Geboren wurde er 1980 in Düsseldorf, an der Oper dort war er zehn Jahre lang als Statist und Kleindarsteller unterwegs, das Einspringen nun ist ihm also durchaus vertraut. Er war lange leitender Dramaturg und Hausregisseur in Görlitz-Zittau, von 2017 an dann Opernchef an den Landesbühnen Sachsen, inszenierte an vielen anderen Häusern Opern, Musicals, gemäßigt Zeitgenössisches. Für Regensburg reichte er einfach ein Konzept ein, das beinhaltete, alle Genres gleichberechtigt zu sehen; jetzt hat er Musical-Darsteller im Ensemble, eine Puppenspielerin, und er will in jeder Spielstätte jede Sparte zeigen. Derzeit ersetzt das Antoniushaus das Velodrom, das renoviert wird; als Ritschel seinen Vertrag unterschrieb, hieß es, nach seiner ersten Saison könne er dort wieder einziehen.

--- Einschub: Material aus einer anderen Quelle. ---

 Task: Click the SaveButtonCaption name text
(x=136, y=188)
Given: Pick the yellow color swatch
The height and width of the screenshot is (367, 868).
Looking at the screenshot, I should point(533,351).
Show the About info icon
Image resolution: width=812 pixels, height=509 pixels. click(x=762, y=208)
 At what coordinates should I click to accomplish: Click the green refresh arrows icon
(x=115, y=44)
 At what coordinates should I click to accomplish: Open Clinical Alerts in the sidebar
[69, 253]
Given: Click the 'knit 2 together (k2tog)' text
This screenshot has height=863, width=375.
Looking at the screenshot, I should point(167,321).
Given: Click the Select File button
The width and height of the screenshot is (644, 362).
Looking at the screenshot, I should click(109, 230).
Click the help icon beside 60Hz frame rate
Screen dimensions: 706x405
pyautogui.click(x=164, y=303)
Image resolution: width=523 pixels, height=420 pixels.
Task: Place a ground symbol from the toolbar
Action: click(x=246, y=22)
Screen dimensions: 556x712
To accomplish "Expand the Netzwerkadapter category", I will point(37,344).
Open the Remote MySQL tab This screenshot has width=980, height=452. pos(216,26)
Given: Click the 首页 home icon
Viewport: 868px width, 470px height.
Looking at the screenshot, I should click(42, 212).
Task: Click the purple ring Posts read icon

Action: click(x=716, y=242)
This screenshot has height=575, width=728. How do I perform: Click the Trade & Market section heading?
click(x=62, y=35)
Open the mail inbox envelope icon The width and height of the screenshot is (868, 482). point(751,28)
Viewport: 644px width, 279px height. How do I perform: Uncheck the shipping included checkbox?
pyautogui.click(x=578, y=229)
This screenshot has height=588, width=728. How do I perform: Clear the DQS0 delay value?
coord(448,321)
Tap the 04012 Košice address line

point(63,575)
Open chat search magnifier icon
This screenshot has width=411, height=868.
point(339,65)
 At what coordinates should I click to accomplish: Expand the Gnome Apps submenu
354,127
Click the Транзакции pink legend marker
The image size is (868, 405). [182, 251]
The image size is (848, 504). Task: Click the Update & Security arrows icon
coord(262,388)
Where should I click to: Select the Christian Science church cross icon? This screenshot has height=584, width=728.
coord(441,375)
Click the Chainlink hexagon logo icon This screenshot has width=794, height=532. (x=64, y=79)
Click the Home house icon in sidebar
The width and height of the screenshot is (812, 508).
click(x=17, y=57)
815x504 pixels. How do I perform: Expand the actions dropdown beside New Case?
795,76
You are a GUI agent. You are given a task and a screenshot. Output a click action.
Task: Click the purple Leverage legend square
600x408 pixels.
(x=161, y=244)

Jetzt wird es wohl 2028.
Seine "Prozess"-Inszenierung läuft ab wie ein Uhrwerk, ist ein bisschen ulkig grell in der Figurengestaltung, aber darin stimmig. Sie prunkt mit ihrer Besetzung, der Tenor Daniel Pataky als K. ist fabelhaft. Doch bleibt der Abend so harmlos, wie es Einems Musik vorzeichnet. Nicht so harmlos ist ein anderer Punkt, der einzige, bei dem Ritschel im Gespräch einsilbig wird. Im Theater ist es normal, dass bei einem Wechsel der Leitung auch Teile des Ensembles ausgetauscht werden. Die Künstlerverträge sehen vor, dass sie Jahr für Jahr verlängert werden (oder eben nicht), mehr Sicherheit haben Tänzer, Schauspielerinnen und Sänger nicht. Im Herbst 2021 sprach Ritschel, so die Auskunft eines damaligen Ensemblemitglieds, 40 Menschen in allen Sparten die Nichtverlängerung aus. 40 bei einem Haus dieser Größe ist exorbitant, in Corona-Zeiten zudem noch problematischer, weil viele Aufführungen - für die Darstellenden, die ein neues Engagement suchen, Werbeveranstaltungen in eigener Sache - ausfielen, ein Wechsel an andere Häuser, die derzeit enger haushalten müssen, schwieriger geworden ist. Ritschel sagt heute dazu, dass er alles dazu gesagt habe. Gesagt hat er früher einmal, dass er sich vielleicht ein bisschen anders hätte verhalten sollen. Das kann er jetzt ja nachholen. Denen, die nicht mehr da sind, nützt das indes nichts. Aber wie gesagt, die Kündigungen, besser: Nichtverlängerungen, waren sein gutes Recht. Jeder Leiter sucht sich selbst die Leute, mit denen er arbeiten will. So hart ist das am Theater.